Amadeo llegó más tarde y poco a poco fueron entrando con aire furtivo cuatro o cinco mozos. Hasta muy tarde permanecimos de charla. En torno a la lumbre baja del hogar, sentados hasta en el suelo, parecíamos un grupo clandestino preparando una acción o una batalla. Pero era una acción pacífica y una batalla incruenta.
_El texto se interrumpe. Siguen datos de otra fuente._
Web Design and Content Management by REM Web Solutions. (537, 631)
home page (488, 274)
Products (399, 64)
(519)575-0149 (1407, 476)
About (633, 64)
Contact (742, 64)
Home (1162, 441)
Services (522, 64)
– No es la religión lo que les preocupa a algunos -decía Amadeo-. Lo que les preocupa es que ya no van a poder explotar a los demás con la cosa religiosa. -Tienen que comprender -decía Ezequiel- que la la moral es otra cosa; está por encima de las religiones. La moral es el resultado de aceptar la verdad y la justicia en todas partes del mundo. Porque la verdad y la justicia no tienen fronteras…
Como el fuego se iba consumiendo, se fueron marchando en silencio, uno a uno, como habían venido, con su aire de conspiradores alegres.
Antes de dormirme recordé que ni don Cosme ni por supuesto el Cura habían dado señales de vida. Al día siguiente Amadeo nos contó que hasta las doce de la noche hubo luz en la sala de don Cosme. Desde la calle se oían las voces de él y del Cura y de media docena más.
Al quitar el Crucifijo de la pared lo hice con sencillez, sin alarde alguno de solemnidad. Lo guardé en el cajón de la mesa y empecé las clases del día.
Acababa de pedir a los mayores sus comentarios sobre un párrafo del Quijote que habíamos leído, mientras los más pequeños copiaban el trabajo preparado en la pizarra, cuando se abrió la puerta. En el umbral apareció la figura conocida del sacristán.
– ¿Qué pasa, Joaco? -le pregunté.
Era un hombre de escasa inteligencia, inútil para un trabajo concreto, pero buena persona y dispuesto a ayudar a quien se lo pidiera.